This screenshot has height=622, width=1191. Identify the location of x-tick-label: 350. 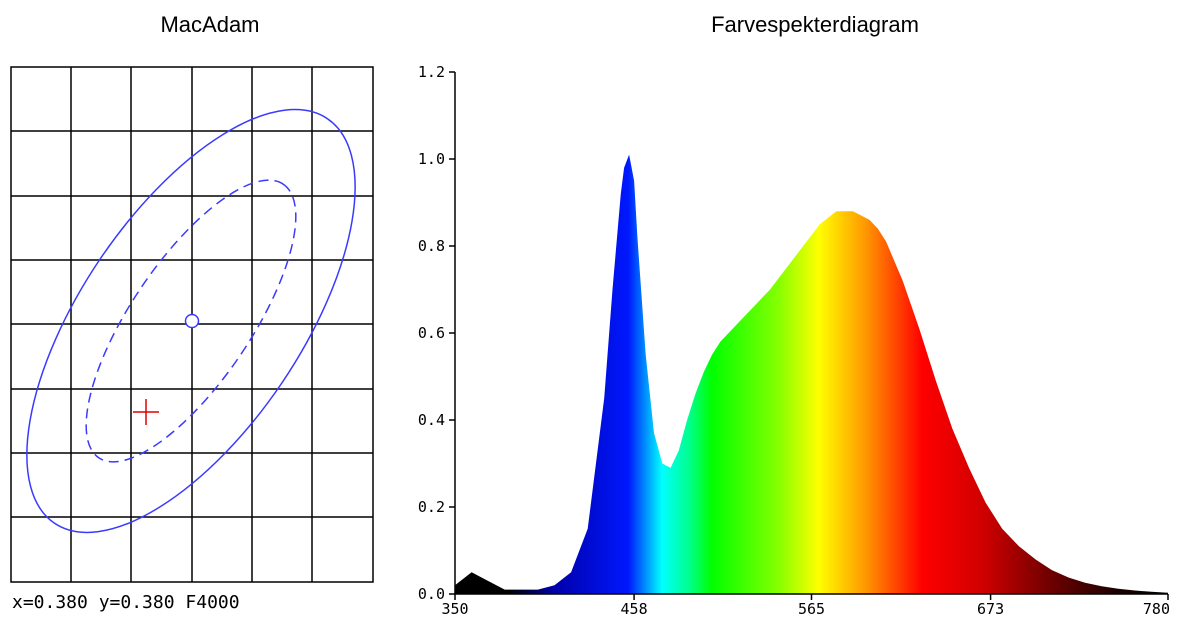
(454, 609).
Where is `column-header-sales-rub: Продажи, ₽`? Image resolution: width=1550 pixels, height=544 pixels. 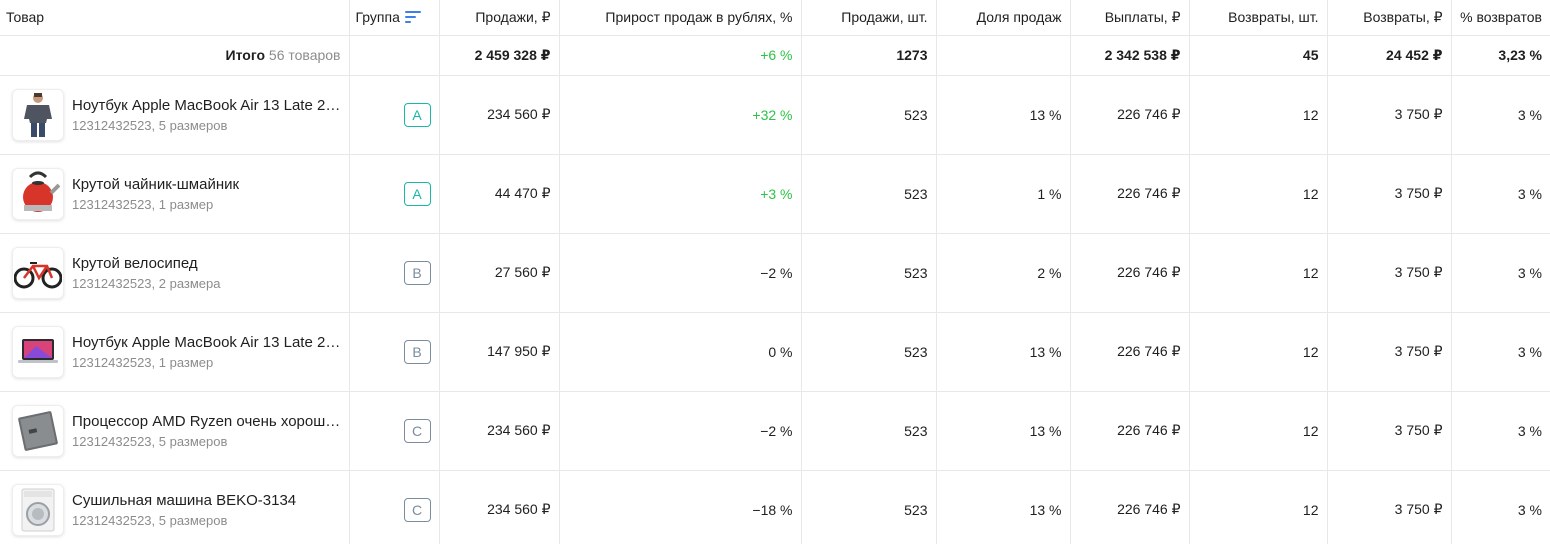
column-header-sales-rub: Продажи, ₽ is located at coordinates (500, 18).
---+---
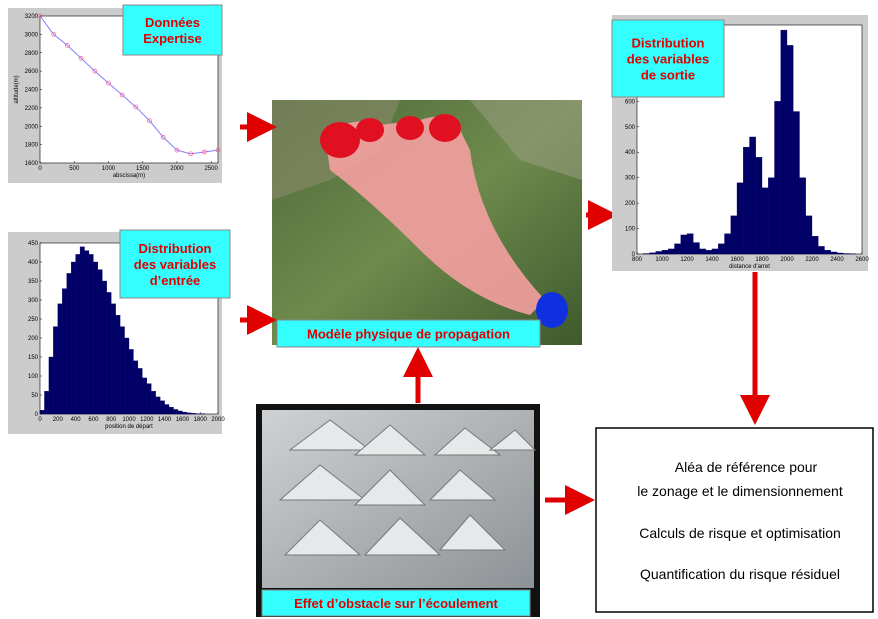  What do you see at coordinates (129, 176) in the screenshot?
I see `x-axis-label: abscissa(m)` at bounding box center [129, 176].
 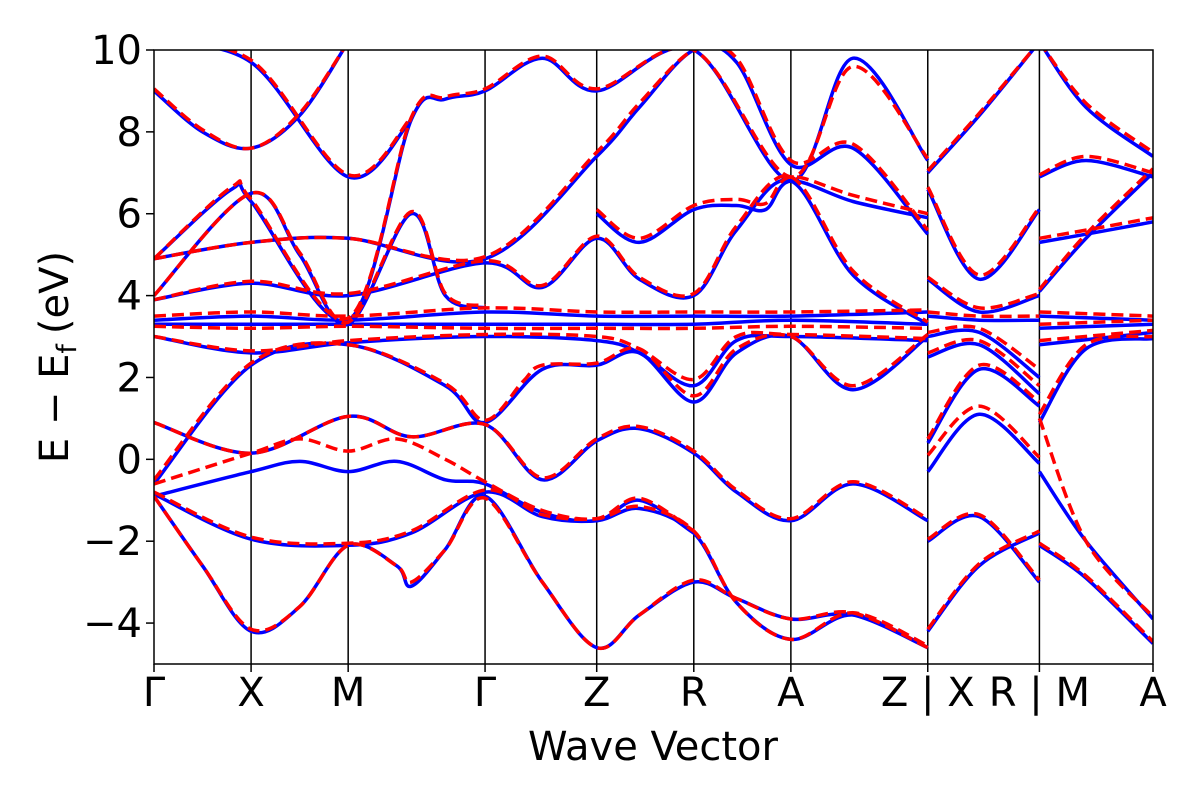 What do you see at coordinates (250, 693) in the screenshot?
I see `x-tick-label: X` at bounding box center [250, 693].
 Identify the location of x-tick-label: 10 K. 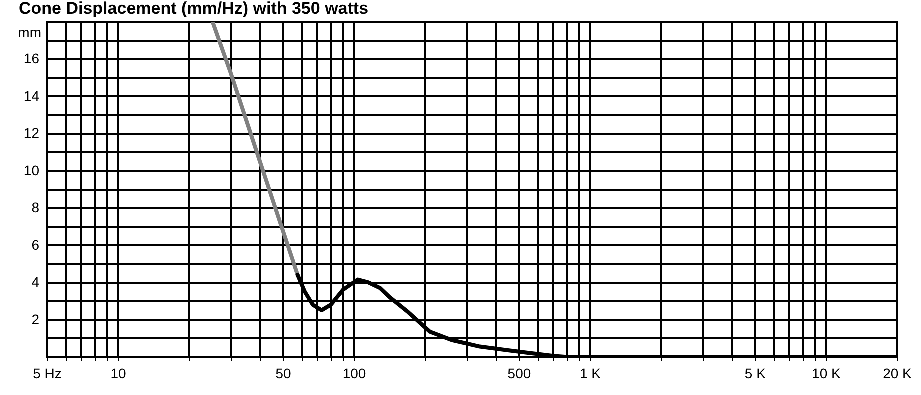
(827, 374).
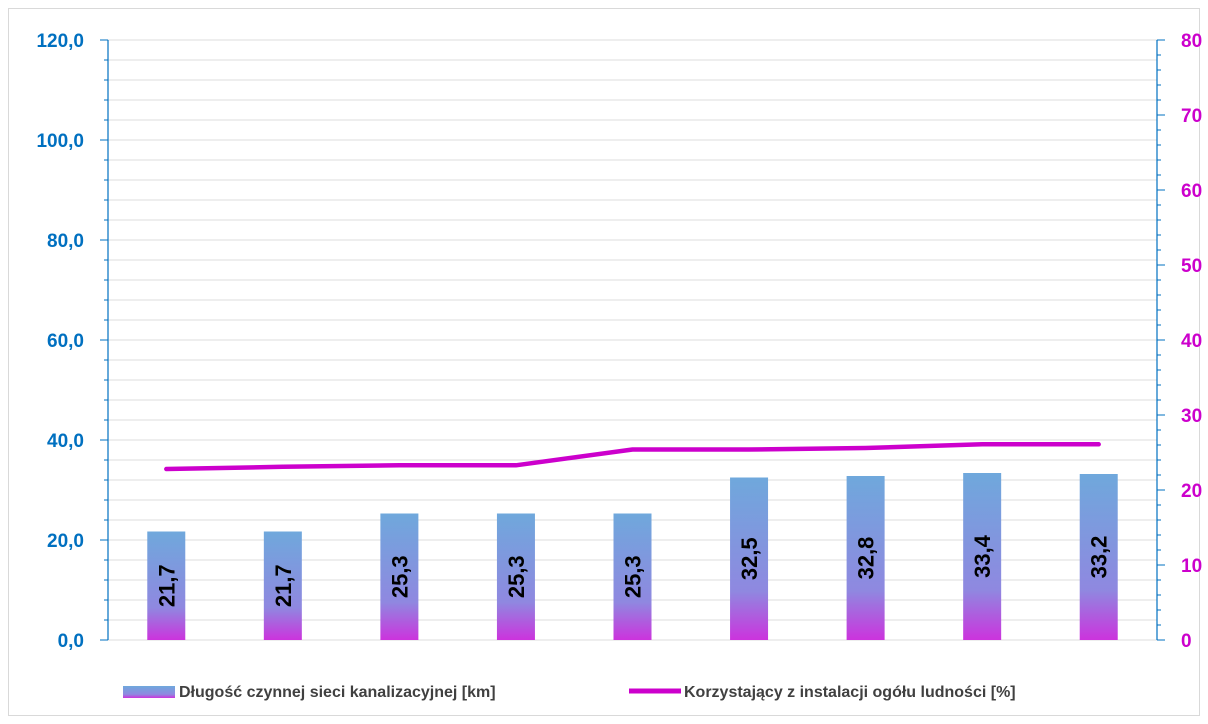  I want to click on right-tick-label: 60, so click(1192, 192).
---+---
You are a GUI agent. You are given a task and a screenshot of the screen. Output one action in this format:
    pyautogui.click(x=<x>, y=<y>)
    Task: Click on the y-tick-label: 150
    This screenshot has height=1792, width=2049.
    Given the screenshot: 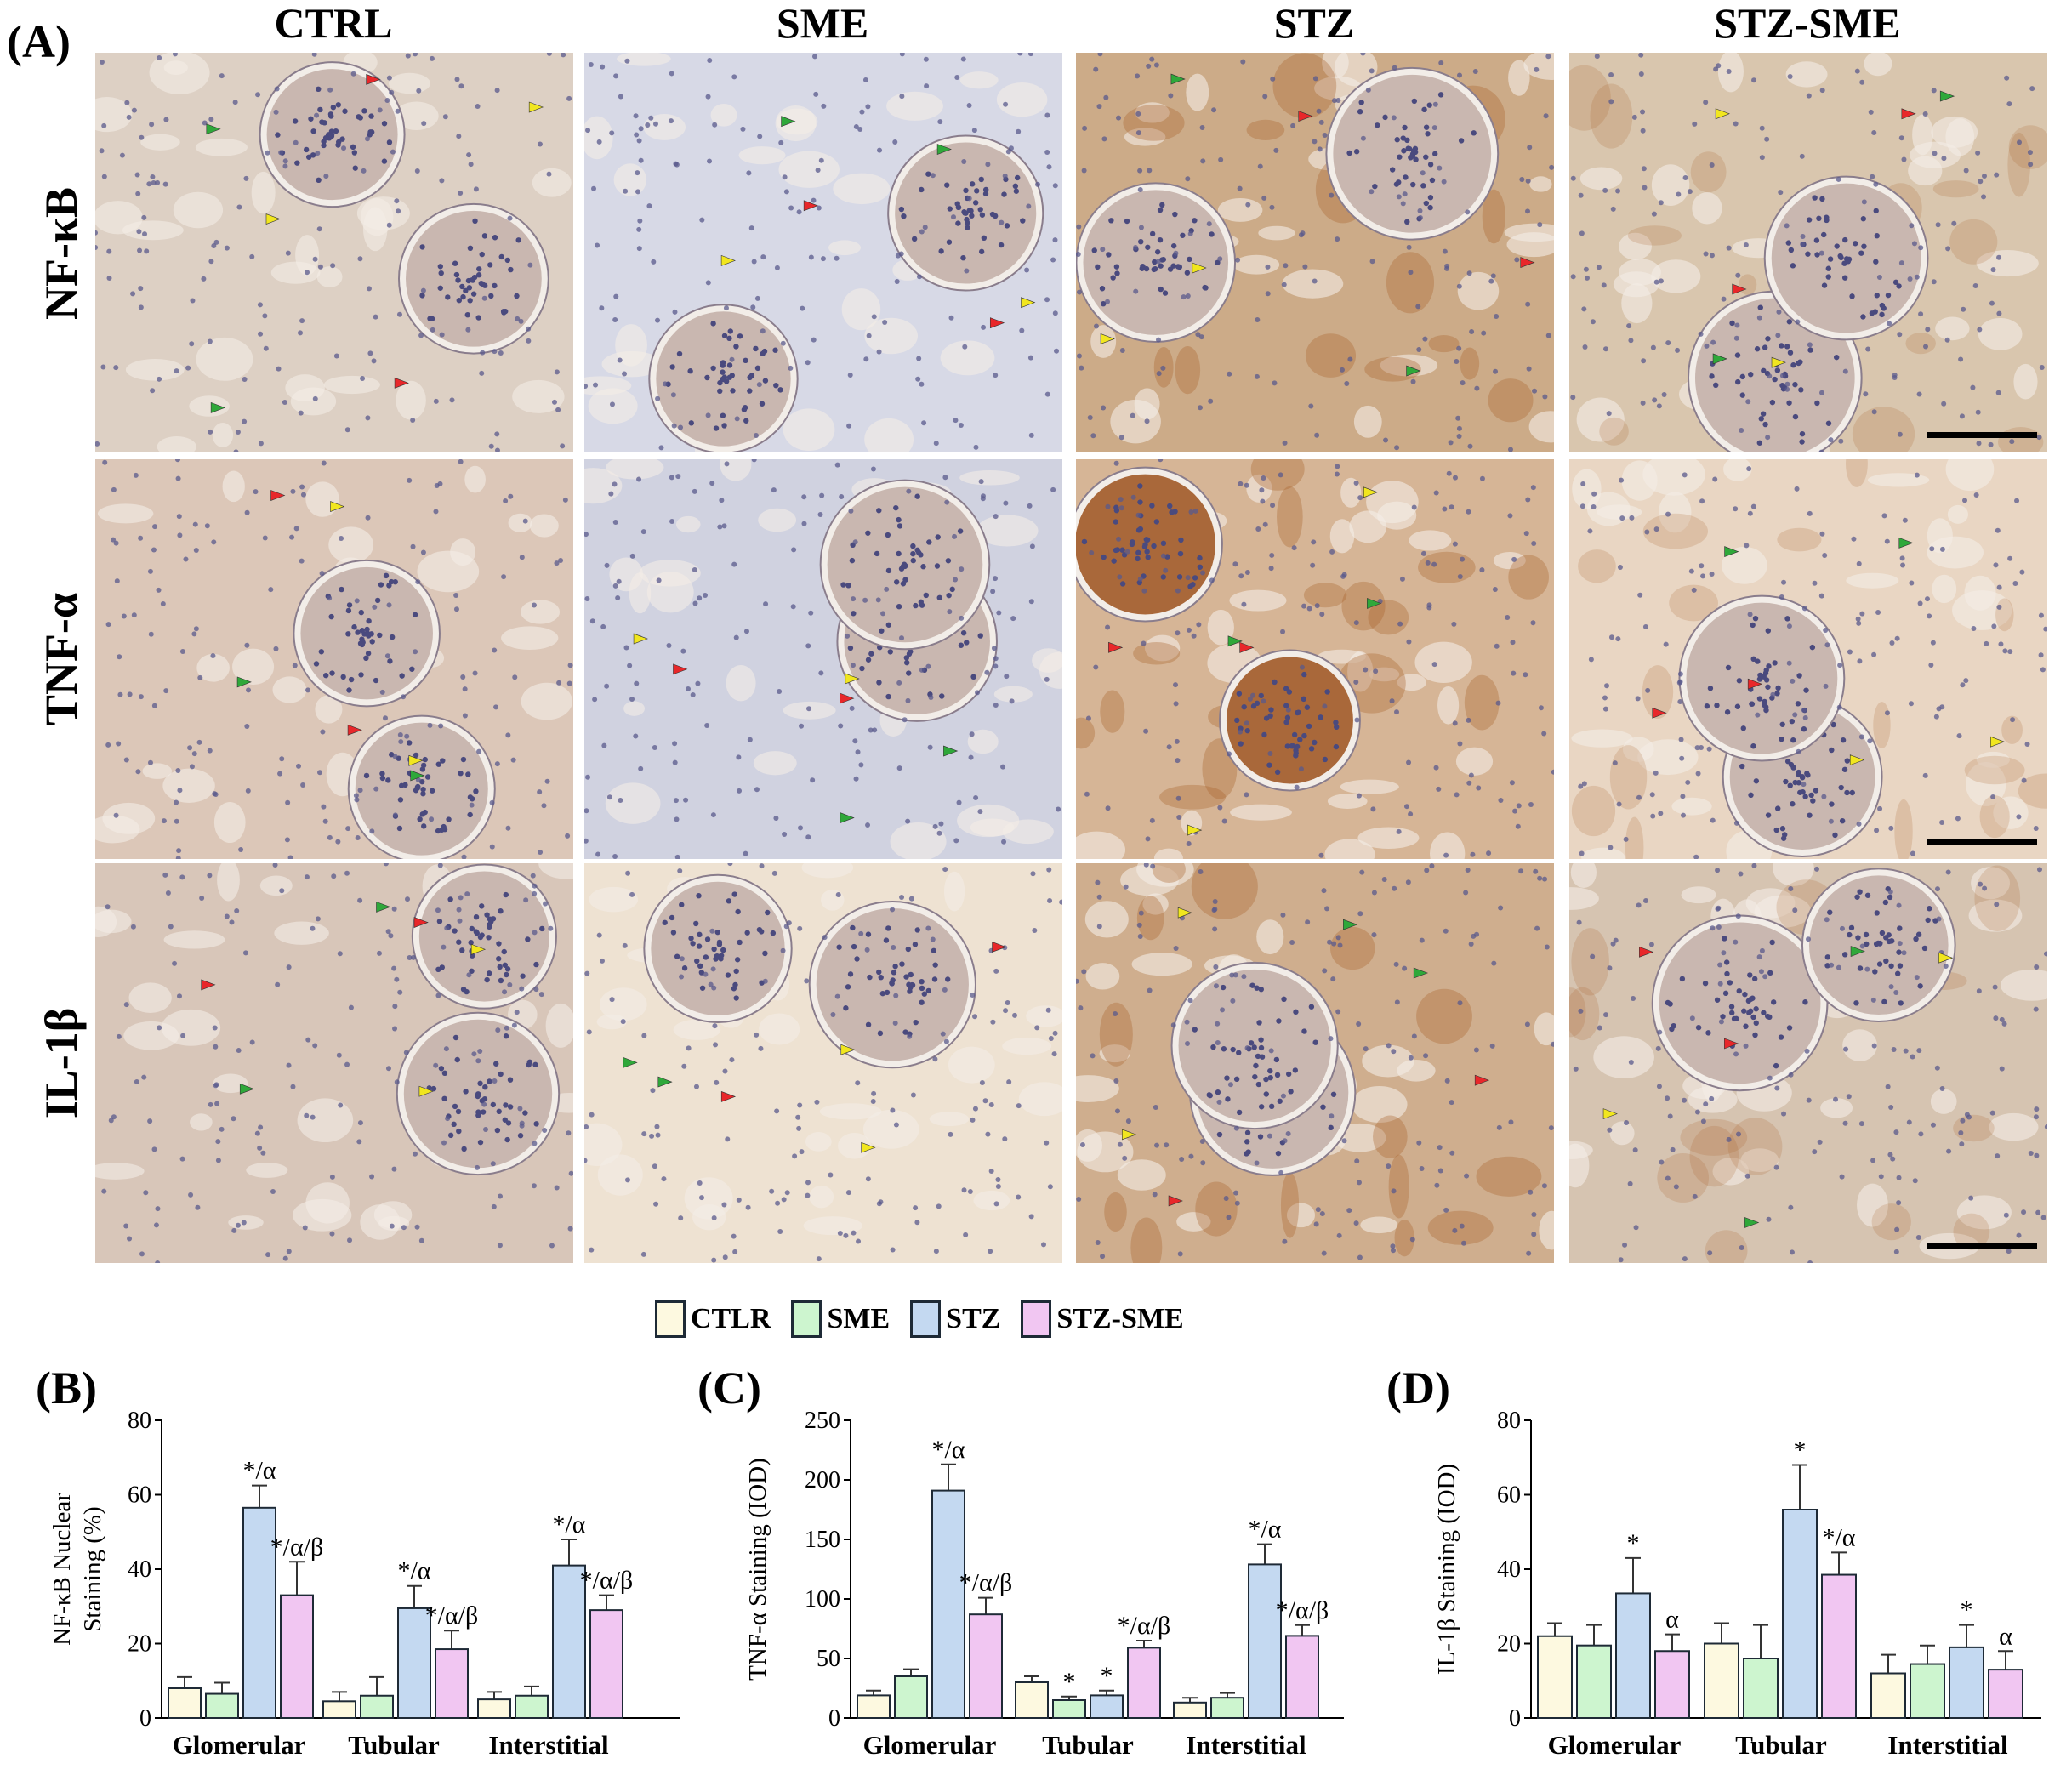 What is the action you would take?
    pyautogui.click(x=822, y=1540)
---+---
What to work on
Please render the part of the entries that opens with the line containing "pixels, height=544 pixels." and closes with the line containing "column-header-sales-rub: Продажи, ₽ is" as a JSON list of strings, one string per line, both end lines included and blank lines omitted. Leave the pictures out of the list.

Output for this exercise
[
  "Where is `column-header-sales-rub: Продажи, ₽`? Image resolution: width=1550 pixels, height=544 pixels. ",
  "column-header-sales-rub: Продажи, ₽ is located at coordinates (500, 18)."
]